ABOUT THIS TASK >> In the records below, find the line with "Task: Select 'The" and repeat exactly every line from it through the line with "The image size is (940, 675).". Pictures stay out.

SOURCE MATERIAL >>
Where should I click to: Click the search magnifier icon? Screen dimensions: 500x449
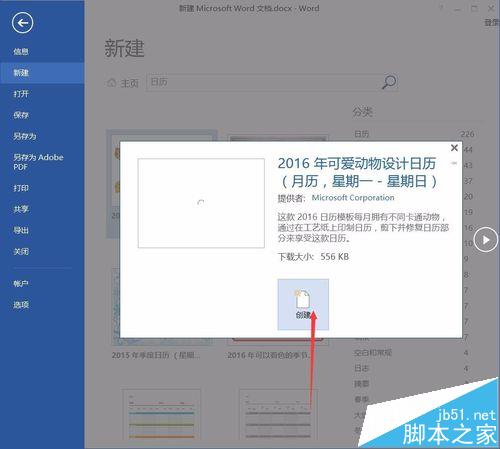click(x=389, y=82)
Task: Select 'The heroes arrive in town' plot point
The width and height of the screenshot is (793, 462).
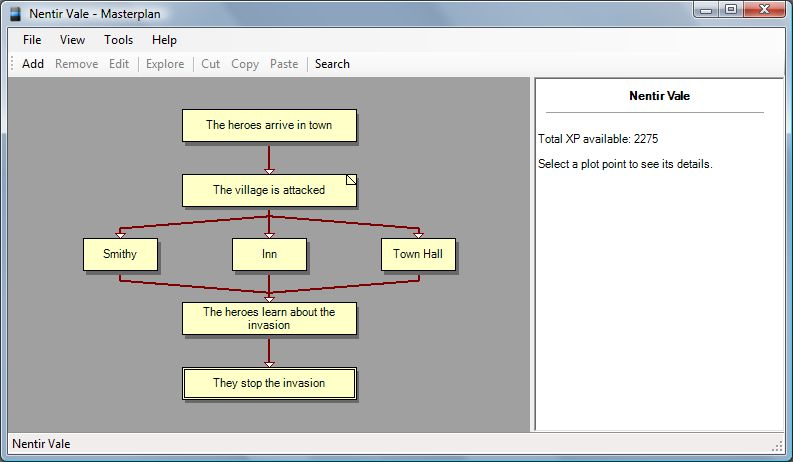Action: [x=269, y=126]
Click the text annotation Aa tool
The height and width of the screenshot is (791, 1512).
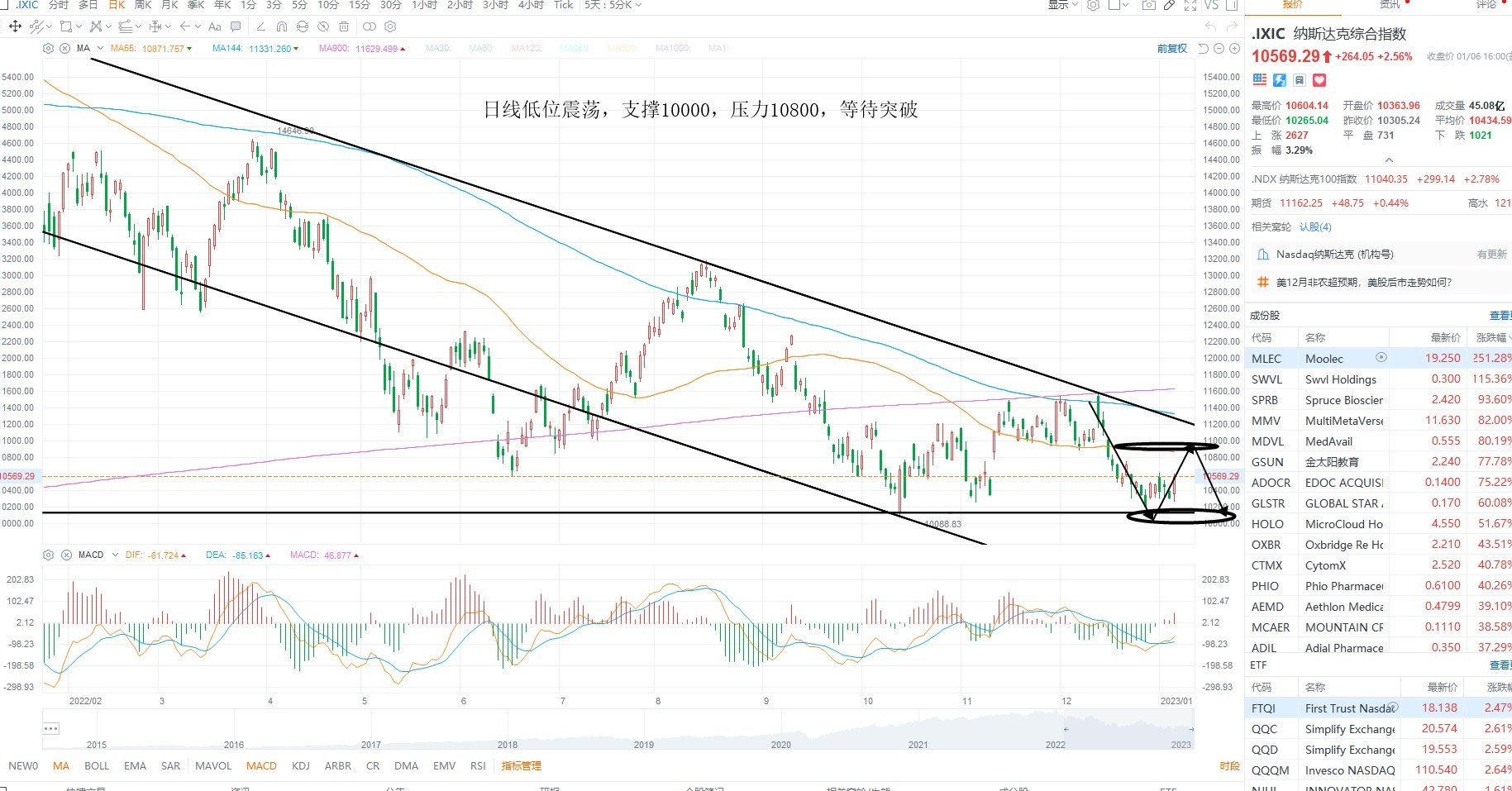(x=215, y=26)
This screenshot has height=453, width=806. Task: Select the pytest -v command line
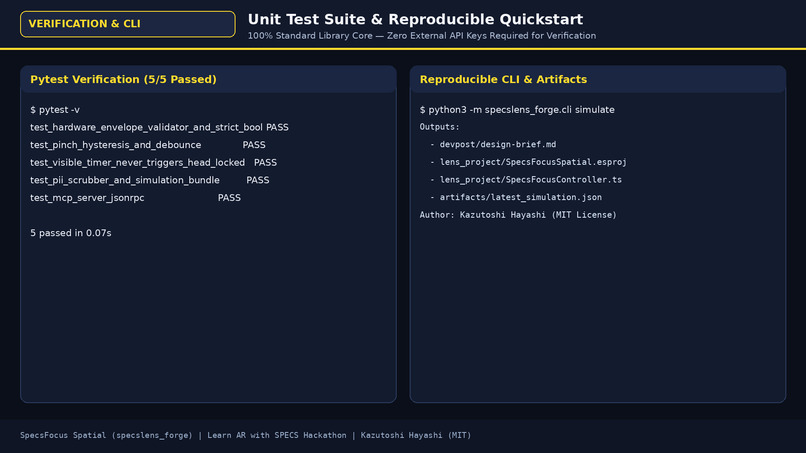[x=55, y=110]
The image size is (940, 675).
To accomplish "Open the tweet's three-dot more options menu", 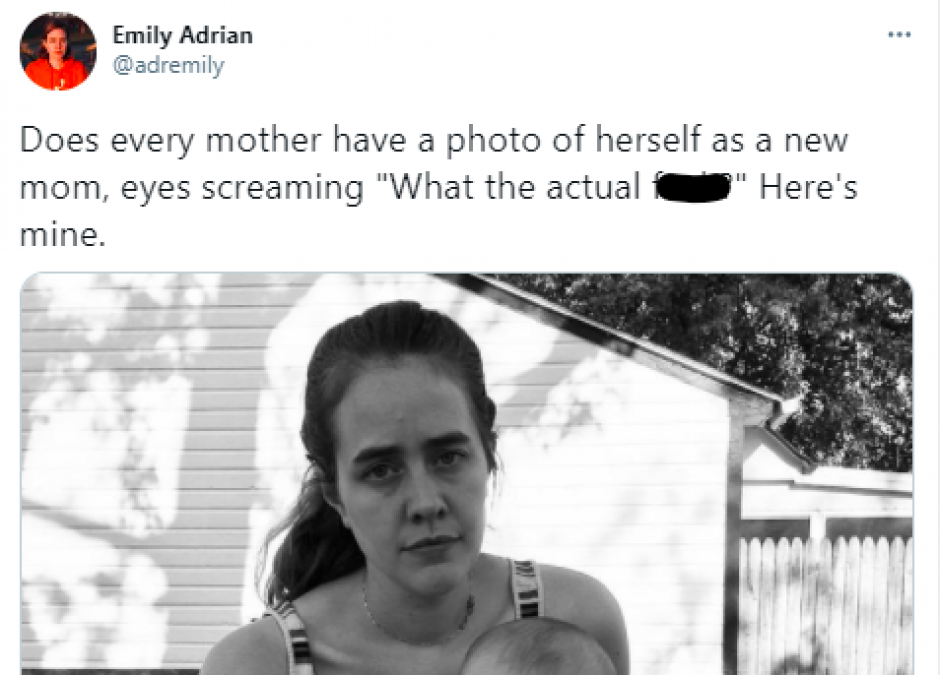I will coord(899,35).
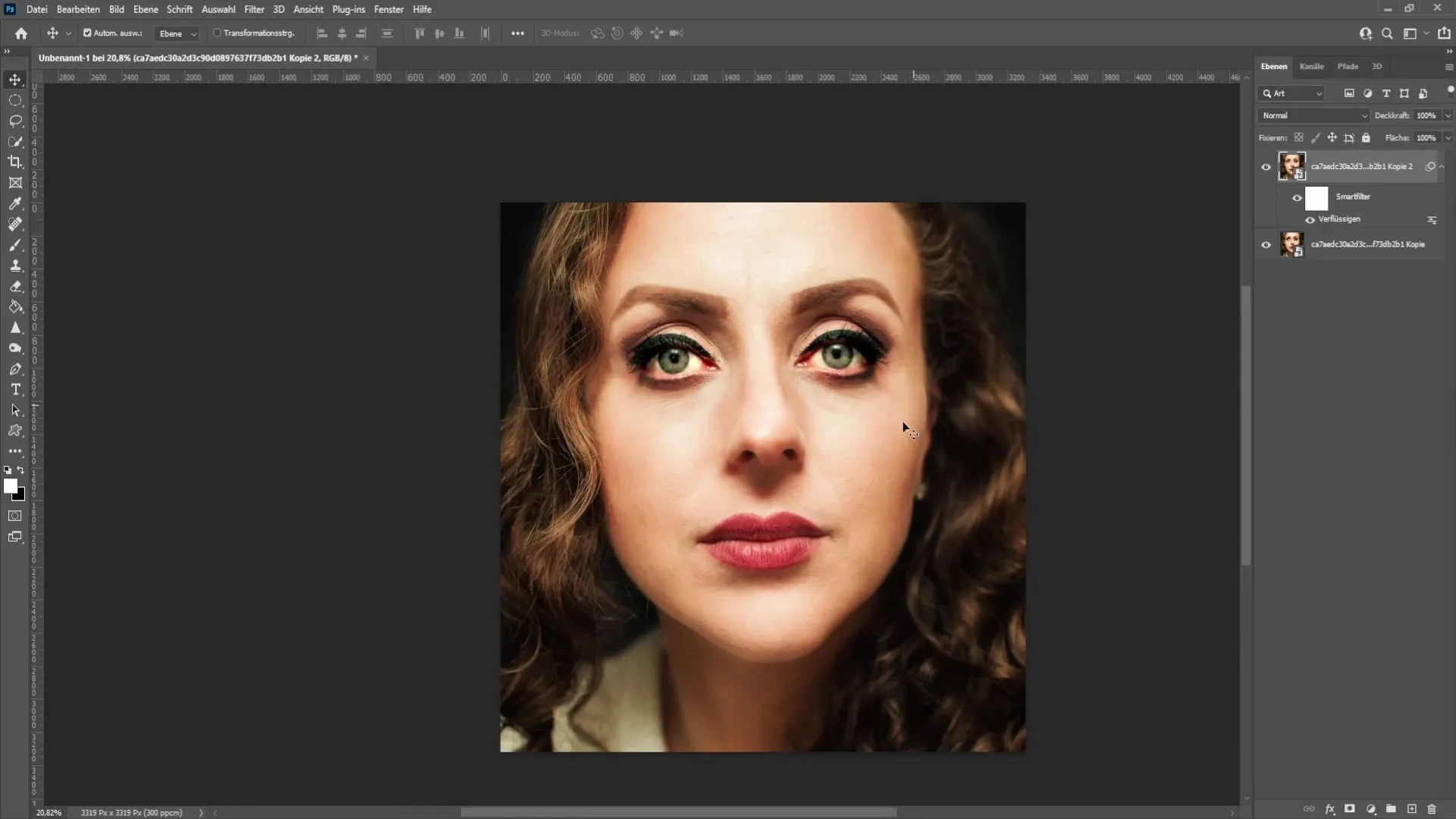This screenshot has height=819, width=1456.
Task: Toggle visibility of ca7aedc30a2d3...b2b1 Kopie 2 layer
Action: coord(1266,166)
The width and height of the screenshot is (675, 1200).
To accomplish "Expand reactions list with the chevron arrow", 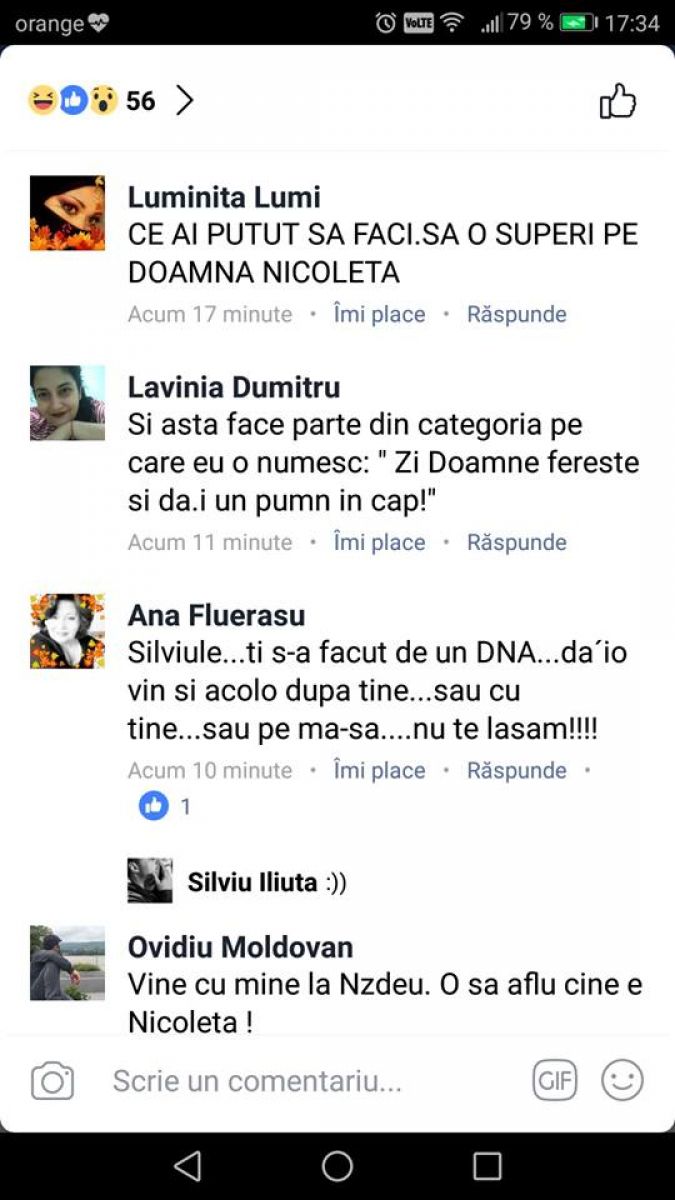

TASK ANSWER >>
Task: Select 'The heroes arrive in town' plot point
The width and height of the screenshot is (793, 462).
Action: [x=269, y=126]
Click the text annotation Aa tool
The height and width of the screenshot is (791, 1512).
(x=215, y=26)
This screenshot has height=453, width=806. Task: Select the pytest -v command line
[x=55, y=110]
The image size is (940, 675).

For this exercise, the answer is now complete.